8

I'm currently using the RubyTidy Ruby bindings for HTML tidy to make sure HTML I receive is well-formed. Currently this library is the only thing holding me back from getting a Rails application on Ruby 1.9. Are there any alternative libraries out there that will tidy up chunks of HTML on Ruby 1.9?

Christian
  • 302
  • 2
  • 8

4 Answers4

7

http://github.com/libc/tidy_ffi/blob/master/README.rdoc works with ruby 1.9 (latest version)

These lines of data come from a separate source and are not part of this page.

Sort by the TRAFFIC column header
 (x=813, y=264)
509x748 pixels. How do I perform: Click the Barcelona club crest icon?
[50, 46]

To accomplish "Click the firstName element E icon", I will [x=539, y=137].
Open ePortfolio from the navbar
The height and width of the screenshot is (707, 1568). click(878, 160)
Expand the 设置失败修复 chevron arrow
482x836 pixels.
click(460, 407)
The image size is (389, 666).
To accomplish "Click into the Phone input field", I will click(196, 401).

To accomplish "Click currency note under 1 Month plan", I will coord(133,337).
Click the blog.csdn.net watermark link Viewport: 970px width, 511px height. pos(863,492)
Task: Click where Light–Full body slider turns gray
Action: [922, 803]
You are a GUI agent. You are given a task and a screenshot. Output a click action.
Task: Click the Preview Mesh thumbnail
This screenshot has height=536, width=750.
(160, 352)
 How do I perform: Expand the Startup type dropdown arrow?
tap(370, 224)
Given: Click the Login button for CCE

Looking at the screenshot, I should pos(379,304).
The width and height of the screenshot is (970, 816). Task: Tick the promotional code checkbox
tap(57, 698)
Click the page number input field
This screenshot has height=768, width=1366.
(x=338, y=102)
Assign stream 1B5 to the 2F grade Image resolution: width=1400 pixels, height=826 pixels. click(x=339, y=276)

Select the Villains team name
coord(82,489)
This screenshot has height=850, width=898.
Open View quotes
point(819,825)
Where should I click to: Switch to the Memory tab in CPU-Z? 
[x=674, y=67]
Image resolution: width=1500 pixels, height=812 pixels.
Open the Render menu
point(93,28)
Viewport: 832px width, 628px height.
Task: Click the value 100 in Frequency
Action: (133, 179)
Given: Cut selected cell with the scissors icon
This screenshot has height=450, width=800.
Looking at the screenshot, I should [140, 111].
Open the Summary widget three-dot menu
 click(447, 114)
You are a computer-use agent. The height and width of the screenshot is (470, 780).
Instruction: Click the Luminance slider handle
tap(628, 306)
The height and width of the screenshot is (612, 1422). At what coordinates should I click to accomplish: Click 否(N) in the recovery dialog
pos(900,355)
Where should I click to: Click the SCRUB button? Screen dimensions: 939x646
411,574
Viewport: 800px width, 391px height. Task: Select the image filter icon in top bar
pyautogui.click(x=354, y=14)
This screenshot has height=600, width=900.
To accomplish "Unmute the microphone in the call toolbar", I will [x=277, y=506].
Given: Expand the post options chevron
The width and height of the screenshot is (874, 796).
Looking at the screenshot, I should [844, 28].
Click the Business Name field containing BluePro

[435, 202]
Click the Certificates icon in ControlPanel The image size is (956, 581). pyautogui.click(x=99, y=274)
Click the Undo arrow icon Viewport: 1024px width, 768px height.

If you are working on windows, you need to set the library_path eg

    require 'tidy_ffi'
    TidyFFI.library_path = 'lib\\tidy\\bin\\tidy.dll'
    tidy = TidyFFI::Tidy.new('test')
    puts tidy.clean

(It uses the same dll as tidy) The above links gives you more example of the usage.

surajz
  • 3,471
  • 3
  • 32
  • 38
7

I am using Nokogiri to fix invalid html:

  Nokogiri::HTML::DocumentFragment.parse(html).to_html
Laurynas
  • 3,829
  • 2
  • 32
  • 22
3

Here is a nice example of how to make your html look better using tidy:

require 'tidy'
Tidy.path = '/opt/local/lib/libtidy.dylib' # or where ever your tidylib resides

nice_html = ""
Tidy.open(:show_warnings=>true) do |tidy|
  tidy.options.output_xhtml = true
  tidy.options.wrap = 0
  tidy.options.indent = 'auto'
  tidy.options.indent_attributes = false
  tidy.options.indent_spaces = 4
  tidy.options.vertical_space = false
  tidy.options.char_encoding = 'utf8'
  nice_html = tidy.clean(my_nasty_html_string)
end

# remove excess newlines
nice_html = nice_html.strip.gsub(/\n+/, "\n")
puts nice_html

For more tidy options, check out the man page.

thomax
  • 9,213
  • 3
  • 49
  • 68
  • As of now it appears the tidy gem is incompatible with Ruby 1.9. There appears to be a fork at https://github.com/ShogunPanda/tidy but I haven't investigated it. – aceofspades Jan 19 '12 at 18:40
1

Currently this library is the only thing holding me back from getting a Rails application on Ruby 1.9.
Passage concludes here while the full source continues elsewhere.